Tak ada lagi lapisan aspal yang tersisa di badan jalan. Sepanjang ruas, pengendara hanya disuguhi batu koyak, lubang dalam, serta jalan bergelombang yang membahayakan keselamatan pengguna jalan.
Jalan yang seharusnya menjadi urat nadi aktivitas masyarakat itu kini berubah bak jalur offroad. Setiap hari, pengendara sepeda motor harus berjibaku melewati medan ekstrem demi bisa beraktivitas.
Kondisi paling memprihatinkan dirasakan para pelajar dan warga yang setiap hari melintas. Mereka terpaksa mempertaruhkan nyawa karena jalan rusak kerap memicu kecelakaan.
Warga mengaku kerusakan jalan telah berlangsung puluhan tahun tanpa ada realisasi pembangunan dari pemerintah. Dampaknya, aktivitas ekonomi masyarakat terganggu, termasuk akses anak-anak menuju sekolah.
Demi mempersingkat waktu perjalanan, sejumlah warga dan pelajar bahkan nekat melintasi jalan setapak di tengah perkebunan sawit. Padahal, jalur alternatif tersebut dikenal rawan aksi kriminalitas.
“Sudah sering diusulkan lewat musrenbang, tapi sampai sekarang belum juga ada perbaikan,” ujar Mahendra Gunawan, Kepala Dusun Tanjung Ratu.

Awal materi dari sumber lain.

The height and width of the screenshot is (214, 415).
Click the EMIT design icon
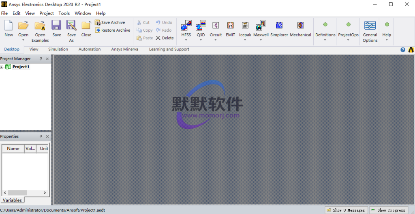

Tak ingin korban kecelakaan terus berjatuhan, warga akhirnya bergotong royong menyingkirkan batu-batu tajam yang berserakan di badan jalan agar pengendara tidak terjatuh.
Menurut warga, kecelakaan di ruas jalan tersebut sudah tak terhitung jumlahnya. Bahkan, seorang warga disebut mengalami cacat permanen setelah kehilangan jari tangan akibat terjatuh saat melintas di jalan rusak itu.
“Kalau hujan makin parah, licin dan banyak yang jatuh. Sudah banyak korban,” kata Hendrik, salah seorang warga.
Warga Desa Tanjung Ratu kini hanya bisa berharap pemerintah segera turun tangan memperbaiki jalan penghubung Katibung–Way Sulan tersebut. Sebab selama puluhan tahun, mereka dipaksa hidup berdampingan dengan jalan rusak dan ancaman kecelakaan setiap hari.